Mijn fractie heeft dus zeker twijfels. De vraag is op welke manier het wetsvoorstel zal worden ingevuld en dan vooral zonder extra gelden en zonder extra begeleiding. Zonder die extra middelen en begeleiding kan mijn fractie maar tot één conclusie komen, namelijk dat dit wetsvoorstel tot symboolwetgeving zal verworden. Als het gaat om segregatie, moeten wij verschillende dingen aanpakken. Ze zijn al naar voren gebracht, bijvoorbeeld volkshuisvesting en vooral, op korte termijn, de witte vlucht.

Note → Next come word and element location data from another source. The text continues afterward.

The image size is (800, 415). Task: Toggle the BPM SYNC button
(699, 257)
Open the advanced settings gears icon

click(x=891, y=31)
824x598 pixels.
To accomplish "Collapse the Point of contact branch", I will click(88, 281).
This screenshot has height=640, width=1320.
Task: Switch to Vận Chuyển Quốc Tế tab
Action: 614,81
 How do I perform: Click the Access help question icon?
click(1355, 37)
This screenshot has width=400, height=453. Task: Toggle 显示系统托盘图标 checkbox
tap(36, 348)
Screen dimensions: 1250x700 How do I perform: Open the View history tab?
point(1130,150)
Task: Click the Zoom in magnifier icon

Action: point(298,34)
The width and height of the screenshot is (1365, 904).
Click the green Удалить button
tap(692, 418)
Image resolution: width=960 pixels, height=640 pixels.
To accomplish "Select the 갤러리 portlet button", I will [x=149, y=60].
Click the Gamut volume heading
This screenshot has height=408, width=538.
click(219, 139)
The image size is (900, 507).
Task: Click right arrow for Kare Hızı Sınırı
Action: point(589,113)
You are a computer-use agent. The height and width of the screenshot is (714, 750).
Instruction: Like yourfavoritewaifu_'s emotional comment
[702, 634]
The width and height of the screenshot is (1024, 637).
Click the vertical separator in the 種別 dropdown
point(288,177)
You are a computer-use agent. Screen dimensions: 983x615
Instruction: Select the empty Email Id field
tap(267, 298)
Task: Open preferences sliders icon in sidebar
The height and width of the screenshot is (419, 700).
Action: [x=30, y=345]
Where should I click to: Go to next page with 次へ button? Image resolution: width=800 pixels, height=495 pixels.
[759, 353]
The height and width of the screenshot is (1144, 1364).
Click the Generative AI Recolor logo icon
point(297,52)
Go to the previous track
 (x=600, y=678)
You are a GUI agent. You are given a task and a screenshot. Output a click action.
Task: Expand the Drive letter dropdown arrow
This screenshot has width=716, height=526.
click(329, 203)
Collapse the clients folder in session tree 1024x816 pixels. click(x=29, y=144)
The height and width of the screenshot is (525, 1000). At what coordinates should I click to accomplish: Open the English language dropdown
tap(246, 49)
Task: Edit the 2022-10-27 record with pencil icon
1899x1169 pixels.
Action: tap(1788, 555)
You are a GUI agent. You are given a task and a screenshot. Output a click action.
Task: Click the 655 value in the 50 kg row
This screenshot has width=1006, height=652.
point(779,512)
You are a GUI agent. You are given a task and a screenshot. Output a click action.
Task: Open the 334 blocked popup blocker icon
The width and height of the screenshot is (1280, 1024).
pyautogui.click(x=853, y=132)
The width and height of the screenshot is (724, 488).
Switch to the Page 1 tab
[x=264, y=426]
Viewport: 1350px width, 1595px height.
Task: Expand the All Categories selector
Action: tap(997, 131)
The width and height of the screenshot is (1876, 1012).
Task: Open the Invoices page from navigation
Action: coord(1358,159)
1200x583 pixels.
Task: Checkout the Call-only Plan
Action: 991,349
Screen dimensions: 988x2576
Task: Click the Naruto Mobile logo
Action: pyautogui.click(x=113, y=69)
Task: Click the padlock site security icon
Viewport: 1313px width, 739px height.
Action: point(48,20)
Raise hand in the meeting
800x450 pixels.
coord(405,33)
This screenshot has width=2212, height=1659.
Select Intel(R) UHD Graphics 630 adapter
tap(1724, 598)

Wethouder Verhulst heeft gisteren in de NRC nog een noodkreet laten horen. Mijn pleidooi is om eerder maatregelen te nemen en er snel wat aan te doen. Ik bedoel meer maatregelen dan tot nu toe zijn genomen, want ondanks de vele woorden en discussies is nog te weinig gebeurd.

Maar goed, wij zijn hier helaas niet bijeen om een wetsvoorstel over de algemene acceptatieplicht te bespreken. Daarom keer ik terug naar het onderliggende wetsvoorstel. Wat vinden de indieners van de reacties uit het onderwijsveld? Er lijkt weinig draagvlak te zijn, terwijl dat wel noodzakelijk is voor de uitwerking en de praktische uitvoering van het wetsvoorstel. Ik zou echt hopen dat er met dit wetsvoorstel en de bespreking daarvan in elk geval oog komt voor de manier waarop wij inderdaad de dagelijkse ontmoeting en de dagelijkse realiteit van de multiculturele en multi-etnische samenleving op scholen kunnen laten terugkomen. Als ik echter sec kijk naar dit wetsvoorstel, ben ik bang dat wij daarmee niet veel verder komen. Ik ben daarom heel benieuwd naar het antwoord van de indieners.

De algemene beraadslaging wordt geschorst.

De voorzitter:

De indieners en de minister zullen volgende week op een nader te bepalen moment reageren.

De vergadering wordt enkele ogenblikken geschorst.